Our People First Business Strategy Map is similar to the Balanced Scoreboard, in that we examine processes and measure financial outcomes. However, our Strategy Map emphasizes the integration of the best business systems with the best human systems. We acknowledge the critical ways in which the business systems impact the human systems and vice-versa; we stress the importance of how each influences and balances the other.

A company that has tremendous human systems in place but no solid business systems will not excel. There must be integration and interdependence in order to achieve sustainable success. And again, we must prudently establish objectives and measures around our systems in order to measure how successfully we are integrating our processes.

Jim Collins has said you must get the right people on the bus and put them in the right seats. You may have a superb sales system, for example, but if the person who is working within that system isn’t a solid sales professional—if he or she doesn’t like prospecting, doesn’t ask probing questions, doesn’t listen well, and/or is afraid to ask for the order—your sales system won’t succeed. Conversely, you might have a very engaging, aggressive individual who writes a ton of business, but the fulfillment system is defective; orders are delivered late or completed incorrectly. That sales person is handcuffed by a faulty system.

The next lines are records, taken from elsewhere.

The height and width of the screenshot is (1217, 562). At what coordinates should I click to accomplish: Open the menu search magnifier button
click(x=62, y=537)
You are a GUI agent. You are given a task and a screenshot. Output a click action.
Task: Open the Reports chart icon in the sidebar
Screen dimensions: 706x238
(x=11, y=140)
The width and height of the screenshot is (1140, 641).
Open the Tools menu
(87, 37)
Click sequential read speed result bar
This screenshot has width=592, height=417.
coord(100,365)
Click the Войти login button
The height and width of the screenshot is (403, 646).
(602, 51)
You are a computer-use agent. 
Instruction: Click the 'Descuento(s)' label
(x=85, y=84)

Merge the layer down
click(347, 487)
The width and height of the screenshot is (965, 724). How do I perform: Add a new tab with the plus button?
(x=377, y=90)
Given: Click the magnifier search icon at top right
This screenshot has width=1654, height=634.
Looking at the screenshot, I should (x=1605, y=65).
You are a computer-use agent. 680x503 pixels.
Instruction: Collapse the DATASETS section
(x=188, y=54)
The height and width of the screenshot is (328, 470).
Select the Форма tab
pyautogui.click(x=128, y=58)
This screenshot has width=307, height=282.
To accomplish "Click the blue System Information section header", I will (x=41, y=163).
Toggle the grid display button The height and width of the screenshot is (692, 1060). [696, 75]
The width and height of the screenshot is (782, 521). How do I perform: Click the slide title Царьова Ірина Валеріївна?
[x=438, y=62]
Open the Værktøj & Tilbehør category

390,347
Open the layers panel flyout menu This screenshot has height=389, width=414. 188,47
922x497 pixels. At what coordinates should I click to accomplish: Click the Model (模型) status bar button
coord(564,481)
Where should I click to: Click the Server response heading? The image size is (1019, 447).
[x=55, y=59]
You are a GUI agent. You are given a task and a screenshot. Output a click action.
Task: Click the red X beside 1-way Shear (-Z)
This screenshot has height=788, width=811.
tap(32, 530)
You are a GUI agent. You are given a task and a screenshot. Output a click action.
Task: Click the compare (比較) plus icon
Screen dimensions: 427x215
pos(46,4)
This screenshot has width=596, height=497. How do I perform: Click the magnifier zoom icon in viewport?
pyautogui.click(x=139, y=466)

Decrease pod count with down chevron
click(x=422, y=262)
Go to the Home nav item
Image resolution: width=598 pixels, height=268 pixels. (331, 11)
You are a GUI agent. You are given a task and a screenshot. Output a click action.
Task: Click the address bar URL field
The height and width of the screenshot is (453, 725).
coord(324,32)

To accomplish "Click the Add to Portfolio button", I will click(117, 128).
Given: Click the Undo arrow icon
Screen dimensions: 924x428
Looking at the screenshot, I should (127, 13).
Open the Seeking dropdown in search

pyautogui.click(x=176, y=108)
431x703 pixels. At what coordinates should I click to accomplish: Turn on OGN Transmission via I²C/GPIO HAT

Labor to integrate the best business systems and the best human systems; then make sure to place the right people in those systems. As you set objectives for this integration and establish measures for it, people come to understand systemic thinking. You create process maps that enable people to actually see that your systems—upstream processes, downstream processes, and cross-stream processes—are integrated and interrelated.

How am I connected to the organization’s values and mission? That’s a system. How do my daily responsibilities contribute to the overall vision of the company? That’s a system. How do our programs for employee growth and well-being integrate with our systems for maximizing the external customer experience? When you are asking those kinds of questions, you are thinking systemically. You are seeking out interconnection and interdependence.

The ultimate connection, of course, is an understanding of how our systems function to meet and exceed the needs of our customers. Business is about acquiring customers, keeping those customers, and deepening trust-based relationships with those customers. Everyone in our organization must clearly understand how their job directly adds value to these three critical components of success.